## Textauszug:
Es war einmal ein Mann, nennen wir ihn Paulo, wie den fabelhaften Schriftsteller, der verlor seine Frau bei einem tragischen Autounfall, den er selbst verursacht hatte. Paulo konnte mit dieser Schuld nicht leben und wurde nach einem missglückten Selbstmordversuch in die Psychiatrie eingewiesen. Nach einem mehrwöchigem Aufenthalt beschloss er, seinen größten Fehler wieder gut zu machen und setzte es sich zur Lebensaufgabe sein Glück wieder zu finden - weil seine Frau es so gewollt hätte. Aber wie? Er kündigte seine Arbeit, fing eine neue Ausbildung an, zog um, er versuchte alles zu ändern, von dem er dachte, dass es nötig wäre. Schlussendlich blieb nichts übrig - außer er selbst, noch immer todunglücklich. Er suchte sich einen Therapeuten und versuchte sich sein Unglück von der Seele zu reden, doch es half nicht. Also setzte er sich eines Tages ins Auto und fuhr. Ständig dem Meer entgegen. Und landete in dem kleinen Dörfchen am Meer. Er verbrachte eine ganze Woche dort, von früh bis spät betrunken und hoffte, er könne so Antworten auf seine Fragen finden. Aber die Antworten blieben aus. An seinem letzten Tag beschloss er nach Hause zu fahren und seinen Selbstmordversuch diesmal nicht mehr zu überleben. Aber an jenem Abend kam ihm eim Gedanke. Vielleicht hatte er das Glück nur an den falschen Orten gesucht? Also kritzelte er eine Liste mit Dingen, die er tun wollte und versprach sich selbst, es erst zu versuchen und sollte es nicht funktionieren, könnte er noch immer sterben.

 

Mehr als ein Jahrzehnt später sitzt er in dem kleinen Dörfchen am Meer und grinst zufrieden. Er kommt jedes Jahr hierher, um sich an den Moment zu erinnern, der ihm das Leben gerettet hat. Und wann immer er meint eine verlorene Seele gefunden zu haben, teilt er seine Geschichte... und sein Geheimrezept.

## Aufgabe A:
Erkläre in ein bis drei Sätzen, warum Paulo laut der Geschichte über Paulo jedes Jahr in das kleine Dörfchen am Meer kommt.
## Aufgabe B:
Wie verlor Paulo in der Geschichte über Paulo seine Frau?
## Aufgabe C:
Bitte entnimm der Geschichte über Paulo den Abschnitt, der mit den Worten „Mehr als ein“ beginnt, und höre nach „und sein Geheimrezept.“ auf.
Die nachstehenden Zeilen spielen hierfür keine Rolle.

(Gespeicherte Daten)
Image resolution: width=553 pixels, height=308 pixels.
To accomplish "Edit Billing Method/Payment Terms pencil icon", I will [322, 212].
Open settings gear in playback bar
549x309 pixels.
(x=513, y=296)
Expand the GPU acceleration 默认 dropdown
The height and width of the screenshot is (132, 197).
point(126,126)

---

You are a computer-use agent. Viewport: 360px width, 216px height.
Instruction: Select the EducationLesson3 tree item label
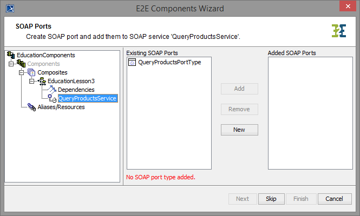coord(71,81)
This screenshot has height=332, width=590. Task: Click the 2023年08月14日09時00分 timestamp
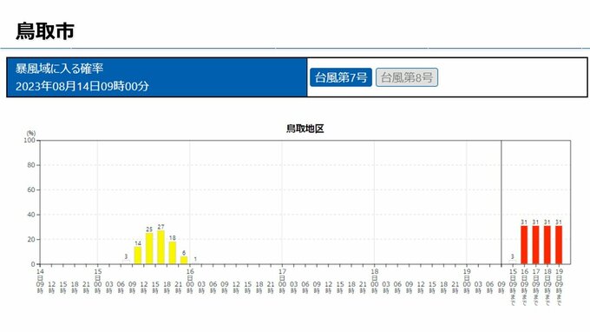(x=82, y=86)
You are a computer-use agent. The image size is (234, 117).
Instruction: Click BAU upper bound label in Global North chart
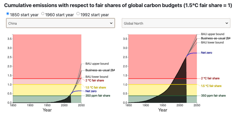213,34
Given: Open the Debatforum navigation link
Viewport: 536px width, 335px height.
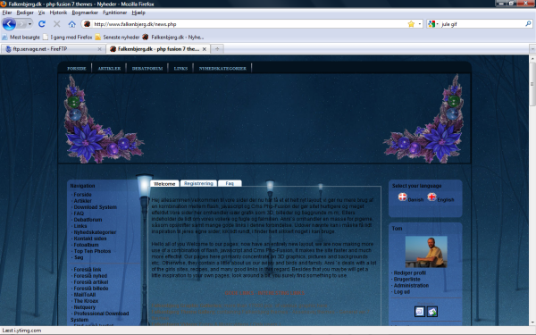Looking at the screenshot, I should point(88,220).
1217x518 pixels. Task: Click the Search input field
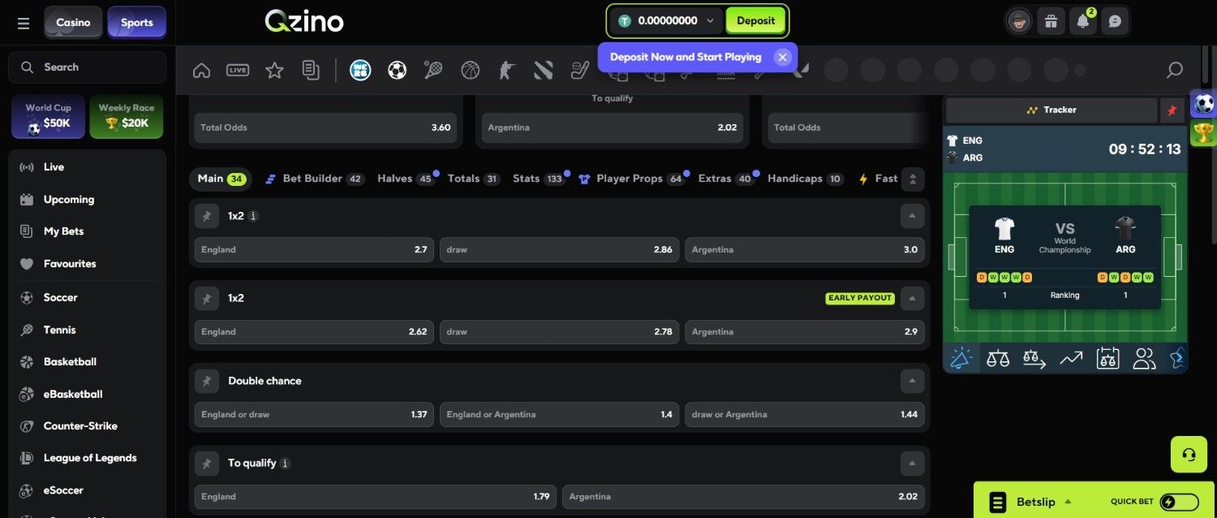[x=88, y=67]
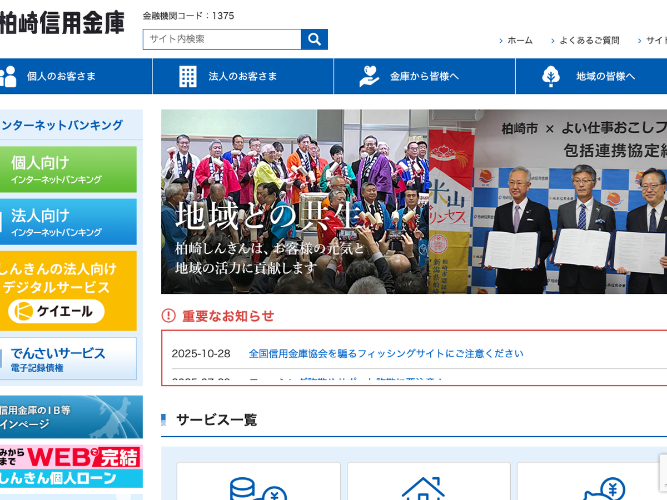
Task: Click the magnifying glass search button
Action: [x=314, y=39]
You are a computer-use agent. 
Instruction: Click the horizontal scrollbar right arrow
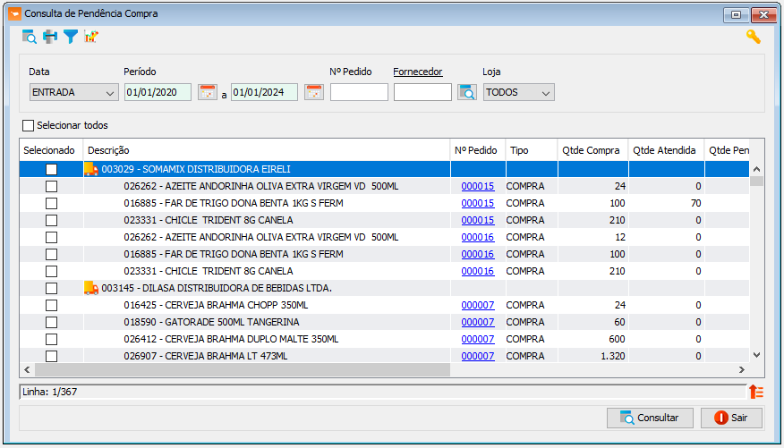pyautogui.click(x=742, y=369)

--

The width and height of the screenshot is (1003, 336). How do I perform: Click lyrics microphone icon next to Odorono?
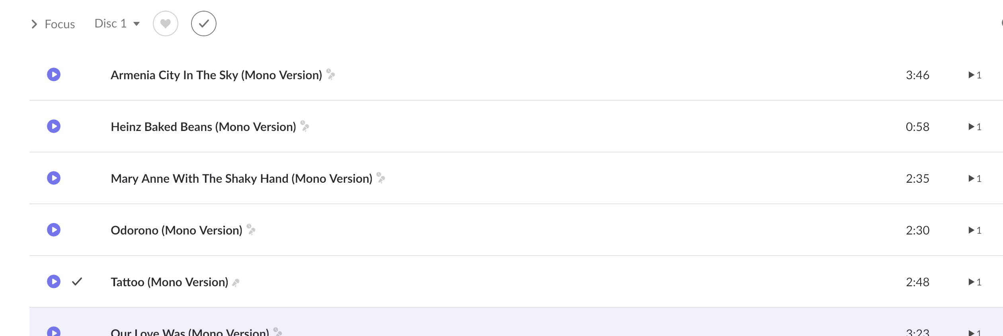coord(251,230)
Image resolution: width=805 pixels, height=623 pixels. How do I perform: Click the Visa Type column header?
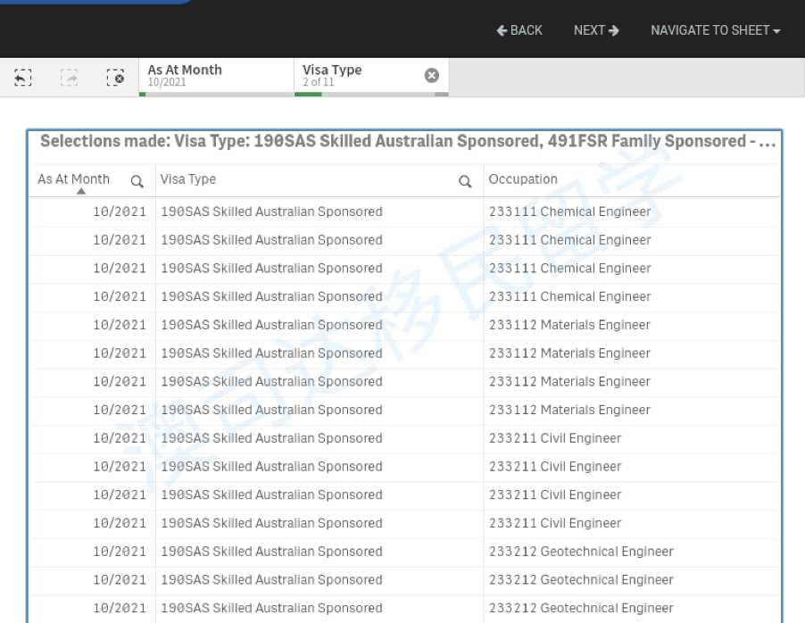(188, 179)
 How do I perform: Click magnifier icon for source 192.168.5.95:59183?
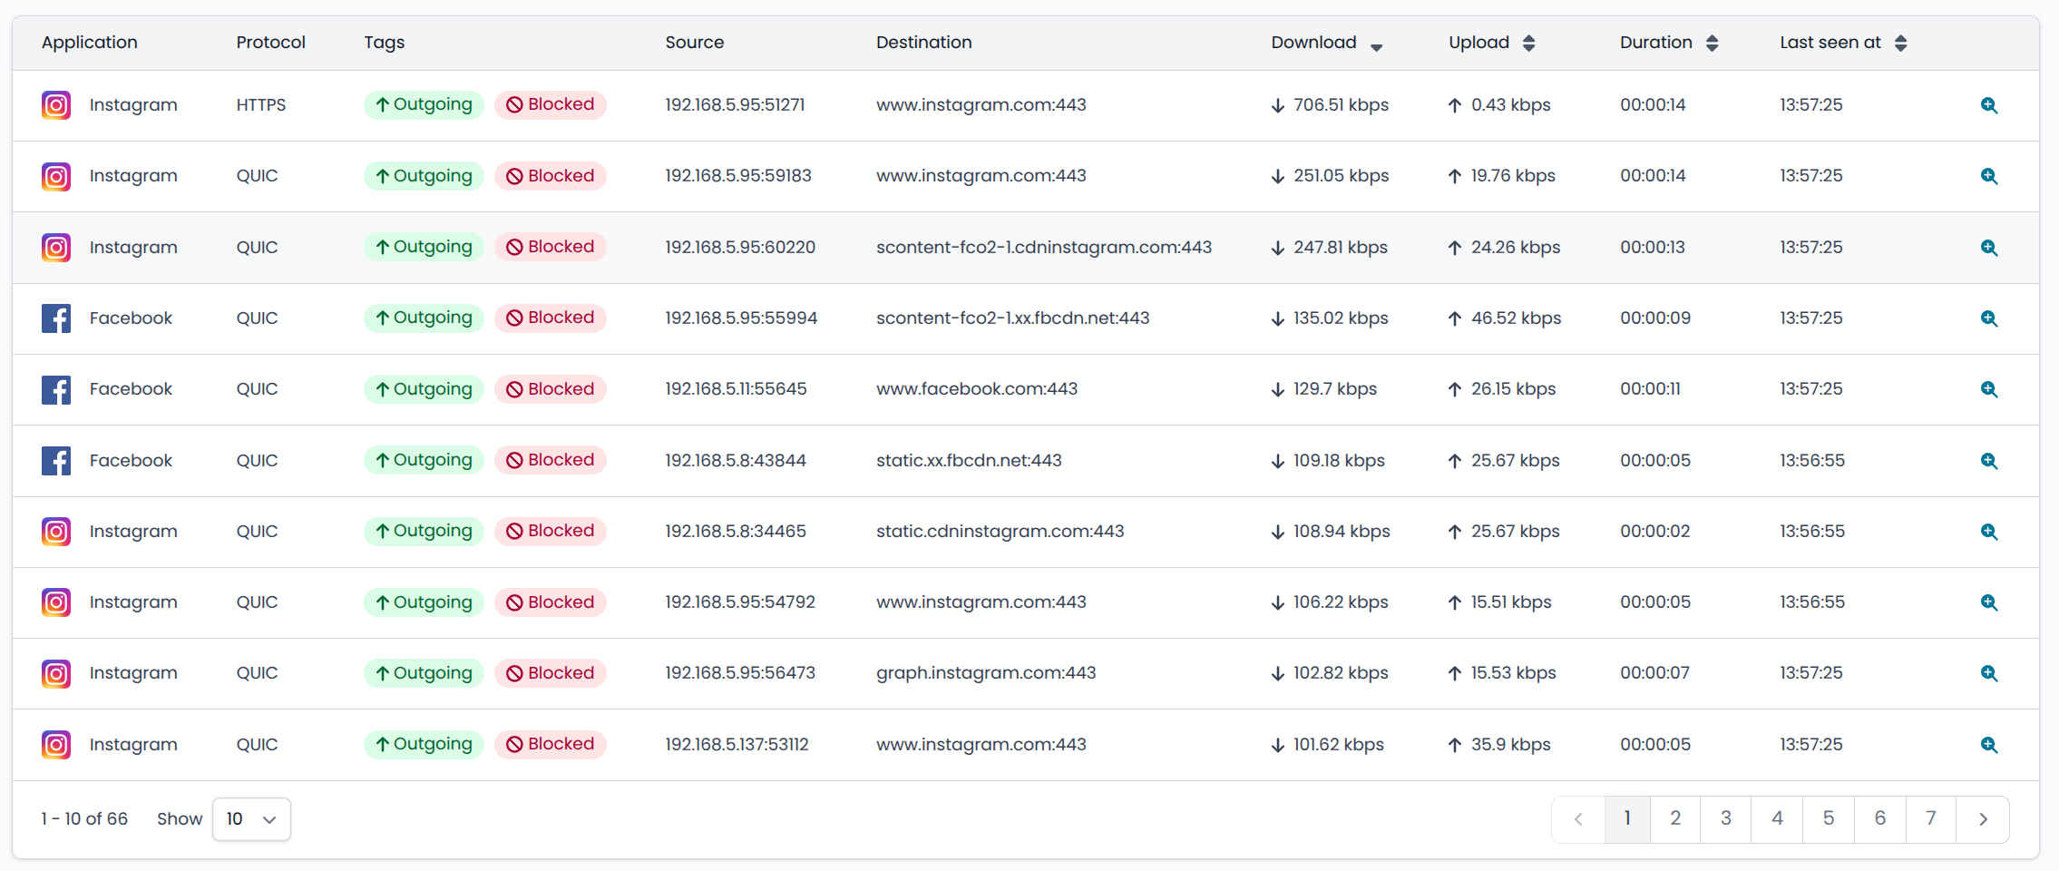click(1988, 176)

## Erwartete Ausgabe A:
Paulo kommt jedes Jahr in das kleine Dörfchen am Meer, um sich an den Moment zu erinnern, der ihm das Leben gerettet hat.

## Erwartete Ausgabe B:
Bei einem tragischen Autounfall, den er selbst verursacht hatte.

## Erwartete Ausgabe C:
Mehr als ein Jahrzehnt später sitzt er in dem kleinen Dörfchen am Meer und grinst zufrieden. Er kommt jedes Jahr hierher, um sich an den Moment zu erinnern, der ihm das Leben gerettet hat. Und wann immer er meint eine verlorene Seele gefunden zu haben, teilt er seine Geschichte... und sein Geheimrezept.